Friday, July 10, 2015

Talent Development System


Apa sistem yang cocok untuk mengembangkan para talent perusahaan saya? Begitulah mungkin pertanyaan para leader di perusahaan yang didirikan oleh penemu hebat dunia, Thomas Alfa Edison. Perusahaan yang berumur lebih dari 100 tahun, dan masih berdiri, bahkan masuk dalam 500 Fortune Company. Perusahaan multinasional tersebut bernama General Electric (GE).

Para leader GE pun kemudian menyusun sebuah sistem yang memungkinkan para talent nya berkembang dan terus berkembang. Sistem itu kemudian didokumentasikan Ram Charan, Stepen Drotter,  dan James Noel dalam buku yang berjudul The Leadership Pipeline. Model pengembangan ini tentunya bisa menjadi benchmark yang baik untuk membuat sistem development untuk talent diperusahaan lain.

 


Gambar diatas menunjukan Pipeline Leadership yang dikembangkan oleh GE. Bentuknya yang seperti pipa yang saling berhubungan atau bersambungan menjadikan sistem development GE akhirnya sebagai Pipeline Leadership. Dimulai dari pipa Managing Self to managing other, dilanjutkan dengan pipa Managing other to managing manager, Managing manager to managing function manager, Function manager to business manager, Business manager to group manager, dan diakhiri Group manager to enterprise manager.

Dengan menggunakan pendekatan Leadership Pipeline, hal penting yang perlu dilakukan oleh perusahaan adalah membuat matrix competency dan program development sesuai dengan matrix development, dari masing-masing pipa.
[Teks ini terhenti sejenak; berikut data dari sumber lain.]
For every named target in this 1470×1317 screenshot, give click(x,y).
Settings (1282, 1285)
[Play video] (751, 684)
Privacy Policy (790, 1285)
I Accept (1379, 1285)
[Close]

Detail competency ditiap jenjang dapat And abaca di buku The Leadership Pipeline.

Jenjang
Competency
Development Program
Managing Self
Communication
Education : In Class Training, Case Study of Cummunication
Exposure : Coaching to Leader That Expert in Communication
Experience : On The Job Training Leading a Team

 

Perhatikan table di atas sebagai contoh. Fokus development talent yang awalnya berasal dari level managing self dan diproyeksi untuk kedepannya mengisi posisi untuk managing other adalah effective communication to the team. Selain komunikasi, mereka juga harus mampu membuat rencana jangka pendek, sedang dan jangka panjang. Dan yang tidak kalah pentingnya adalah managing conflict yang akan terjadi.

Tujuan utama dari development level ini adalah menjadikan para talent tersebut tidak hanya seorang bos tapi seorang leader. Sama-sama seorang pemimpin namun mempunyai perilaku berbeda. Seorang bos memandang keberhasilan team karena dirinya, dan kegagalan team karena salah team. Sedangkan seorang leader berperilaku sebaliknya, "Tidak ada bawahan yang jelek, yang ada adalah atasan yang buruk". Artinya, saat team berhasil, leader melihat keberhasilan sebagai kontribusi team. Dan saat team gagal, leader berkaca pada dirinya sendiri.

Competency tersebut diterjemahkan kedalam matrix development yang berisi development program apa yang sesuai dengan competency yang hendak ditembak. Sebagai contoh di table atas, competency yang akan ditembak adalah communication, di matrix development terlihat ada tiga model development, mulai dari education, exposure dan experience. Program development berupa experience dengan on the job training untuk melead sebuah team.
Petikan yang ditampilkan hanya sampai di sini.